DATA SHOWN Start Marker
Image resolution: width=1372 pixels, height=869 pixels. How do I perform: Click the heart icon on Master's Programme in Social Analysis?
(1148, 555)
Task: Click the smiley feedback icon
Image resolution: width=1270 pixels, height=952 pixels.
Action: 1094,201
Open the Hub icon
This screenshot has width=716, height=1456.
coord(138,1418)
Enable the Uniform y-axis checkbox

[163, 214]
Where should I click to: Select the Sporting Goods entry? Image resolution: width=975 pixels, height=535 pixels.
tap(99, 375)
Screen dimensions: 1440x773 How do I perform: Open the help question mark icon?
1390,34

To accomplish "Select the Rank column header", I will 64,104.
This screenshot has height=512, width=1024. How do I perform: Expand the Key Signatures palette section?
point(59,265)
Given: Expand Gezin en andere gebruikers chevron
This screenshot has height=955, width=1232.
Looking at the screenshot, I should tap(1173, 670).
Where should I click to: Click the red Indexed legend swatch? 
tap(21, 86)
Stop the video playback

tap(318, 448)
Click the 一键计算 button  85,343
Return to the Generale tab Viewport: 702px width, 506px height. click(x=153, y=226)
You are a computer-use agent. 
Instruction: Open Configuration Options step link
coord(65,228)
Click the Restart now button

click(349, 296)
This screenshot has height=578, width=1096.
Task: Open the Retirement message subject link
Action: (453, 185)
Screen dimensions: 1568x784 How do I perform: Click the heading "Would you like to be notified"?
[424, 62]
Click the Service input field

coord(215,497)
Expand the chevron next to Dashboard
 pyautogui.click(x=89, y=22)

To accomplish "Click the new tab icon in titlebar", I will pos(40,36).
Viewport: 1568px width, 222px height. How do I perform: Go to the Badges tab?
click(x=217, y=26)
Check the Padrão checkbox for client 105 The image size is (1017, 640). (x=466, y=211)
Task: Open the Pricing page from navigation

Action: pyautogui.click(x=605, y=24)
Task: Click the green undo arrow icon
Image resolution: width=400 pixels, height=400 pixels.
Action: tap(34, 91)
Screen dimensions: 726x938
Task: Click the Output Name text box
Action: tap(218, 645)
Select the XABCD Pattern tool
DATA SHOWN End Marker
* PROMPT:
Print each record from the listing above exactly as it was given.

* SOLUTION FOR THIS TASK:
Image resolution: width=1372 pixels, height=869 pixels. How do I perform: Click the heart icon on Master's Programme in Social Analysis?
(1148, 555)
Task: Click the smiley feedback icon
Image resolution: width=1270 pixels, height=952 pixels.
Action: 1094,201
Open the Hub icon
This screenshot has width=716, height=1456.
coord(138,1418)
Enable the Uniform y-axis checkbox

[163, 214]
Where should I click to: Select the Sporting Goods entry? Image resolution: width=975 pixels, height=535 pixels.
tap(99, 375)
Screen dimensions: 1440x773 How do I perform: Open the help question mark icon?
1390,34

To accomplish "Select the Rank column header", I will 64,104.
This screenshot has height=512, width=1024. How do I perform: Expand the Key Signatures palette section?
point(59,265)
Given: Expand Gezin en andere gebruikers chevron
This screenshot has height=955, width=1232.
Looking at the screenshot, I should tap(1173, 670).
Where should I click to: Click the red Indexed legend swatch? 
tap(21, 86)
Stop the video playback

tap(318, 448)
Click the 一键计算 button  85,343
Return to the Generale tab Viewport: 702px width, 506px height. click(x=153, y=226)
You are a computer-use agent. 
Instruction: Open Configuration Options step link
coord(65,228)
Click the Restart now button

click(349, 296)
This screenshot has height=578, width=1096.
Task: Open the Retirement message subject link
Action: (453, 185)
Screen dimensions: 1568x784 How do I perform: Click the heading "Would you like to be notified"?
[424, 62]
Click the Service input field

coord(215,497)
Expand the chevron next to Dashboard
 pyautogui.click(x=89, y=22)

To accomplish "Click the new tab icon in titlebar", I will pos(40,36).
Viewport: 1568px width, 222px height. How do I perform: Go to the Badges tab?
click(x=217, y=26)
Check the Padrão checkbox for client 105 The image size is (1017, 640). (x=466, y=211)
Task: Open the Pricing page from navigation

Action: pyautogui.click(x=605, y=24)
Task: Click the green undo arrow icon
Image resolution: width=400 pixels, height=400 pixels.
Action: tap(34, 91)
Screen dimensions: 726x938
Task: Click the Output Name text box
Action: tap(218, 645)
Select the XABCD Pattern tool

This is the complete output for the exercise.